TomCat = Tom Atkins...58 and starting to fade.


----------



## redfishchick (May 25, 2006)

Kim 32


----------



## Stumpgrinder (Feb 18, 2006)

Tommy... 46

Now if 40 is the new 30 and 30 is the new 20....well I guess I'm 26 !!! That's more better.lol


----------



## windjammer (May 22, 2004)

Windjammer, Gary, 66


----------



## FlatsHooker (Aug 1, 2006)

Flats-Hooker Name= Shiner Bock = 31 Scorpio


----------



## J L Dunn (Sep 16, 2005)

78 and I'm gonna be here forever....I'll never, never, never, never, never (aka Winston Churchill) go away. 

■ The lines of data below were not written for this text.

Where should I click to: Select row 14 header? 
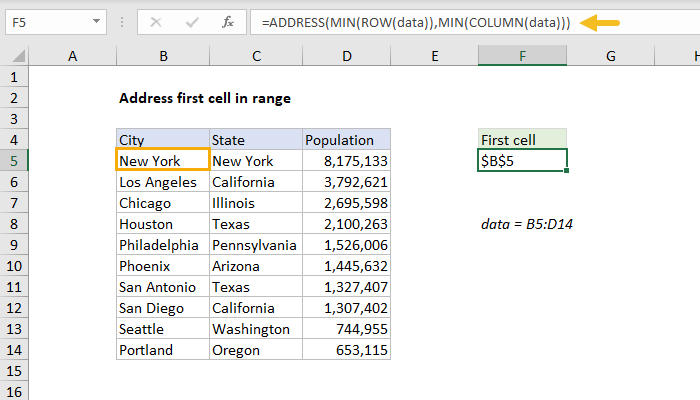click(x=14, y=350)
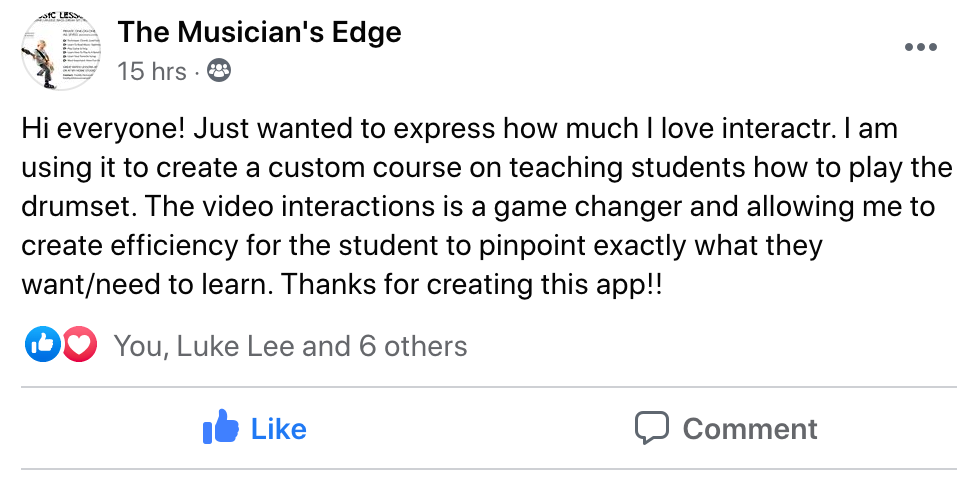
Task: Click the page name The Musician's Edge
Action: point(259,32)
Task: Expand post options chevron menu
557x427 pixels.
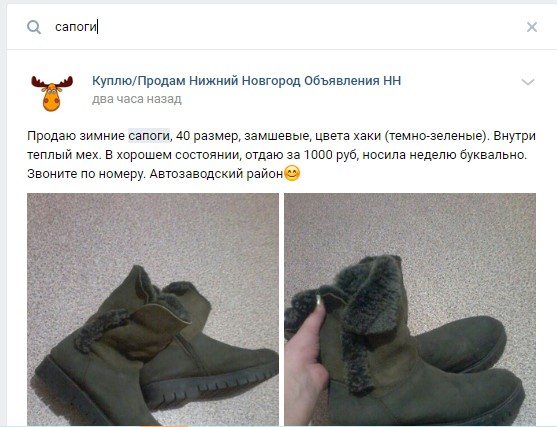Action: (x=528, y=82)
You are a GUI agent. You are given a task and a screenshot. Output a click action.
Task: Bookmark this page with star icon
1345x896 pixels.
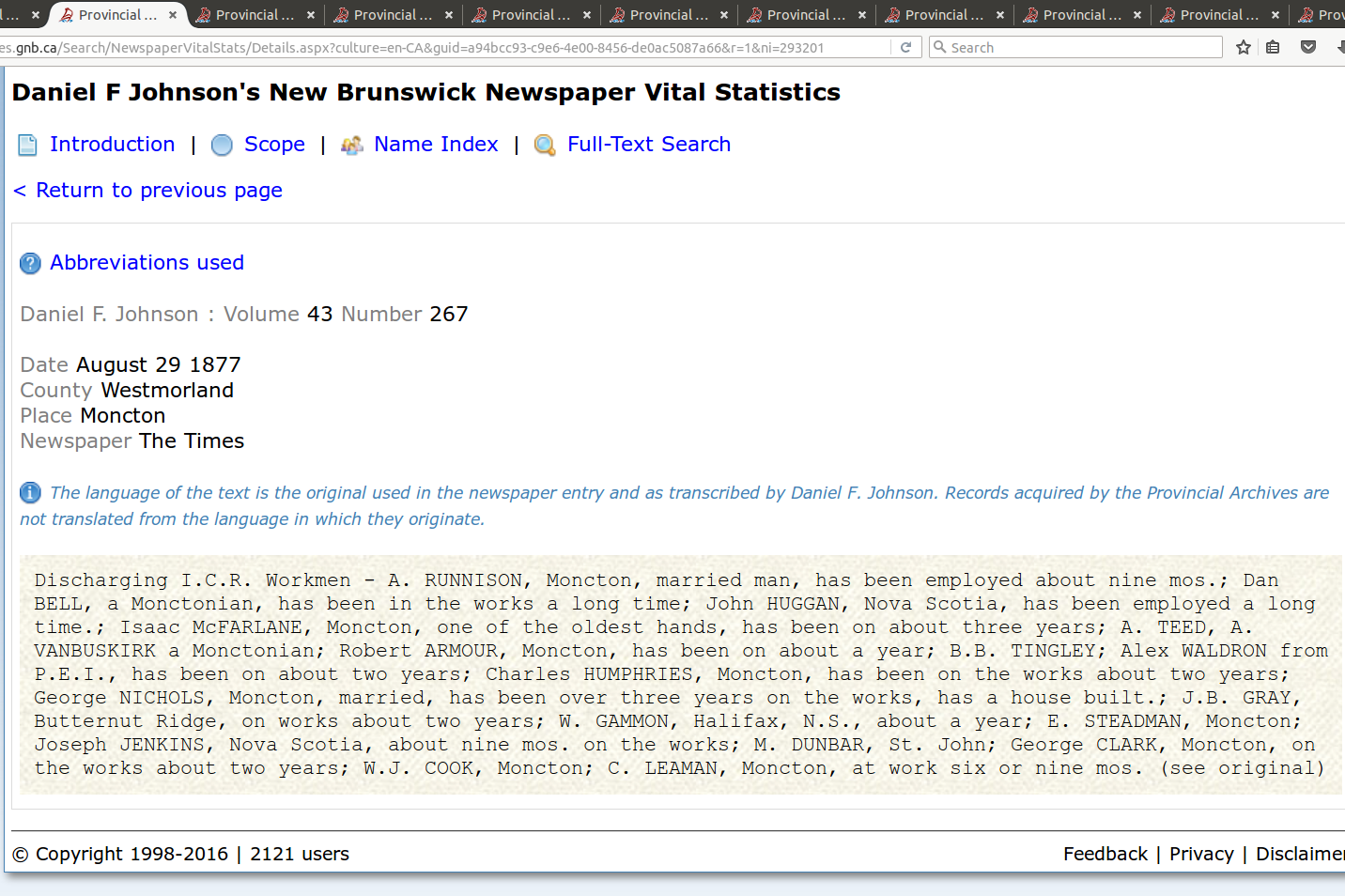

There is just too many things that I have not yet done and I am determined to do 'em all.:biggrin: :biggrin: 

Handle: J L Dunn
Real Handle: J L Dunn


----------



## wading_fool (May 3, 2005)

wading_fool - Darrin Toney - 38


----------



## Melon (Jun 1, 2004)

Melon/Charles/47

Me

My alum. boat

Me

Me

My spoiled dawg.

My three fishing buddies.

Anything else Mac?


----------



## Bimini Twisted (Apr 17, 2005)

*Melon, when you get tired of that silly lipton tea avatar, use this.*



Melon said:


> Melon/Charles/47
> 
> Me
> 
> ...


Heh,
Rick


----------



## ComeFrom? (May 21, 2004)

ComeFrom? (meaning "do you know where I'm coming from?") Name: John. Age: 54. Status: still horny CF?


----------



## txjoker (Jun 21, 2005)

Chuck.......will be 33 on the 14th


----------



## chuck richey (May 22, 2004)

Chuck Richey- 34 Years old and suprised I made it this long.........................


----------



## redfish bayrat (Feb 17, 2006)

Redfish Bayrat.....Bo Bonorden 52 and sending all my money to TLU.


----------



## Chuck (May 21, 2004)

Chuck (really original, I know!!).....Chuck....58 (it was really hard to type that number!)


----------



## Aggie91 (Sep 26, 2005)

Aggie91 - Preston - 47 I think. I ran outa fingers & toes to do the math


----------



## jimk (May 28, 2004)

Jim....crowding 64.


----------



## dirtracer1 (Sep 17, 2005)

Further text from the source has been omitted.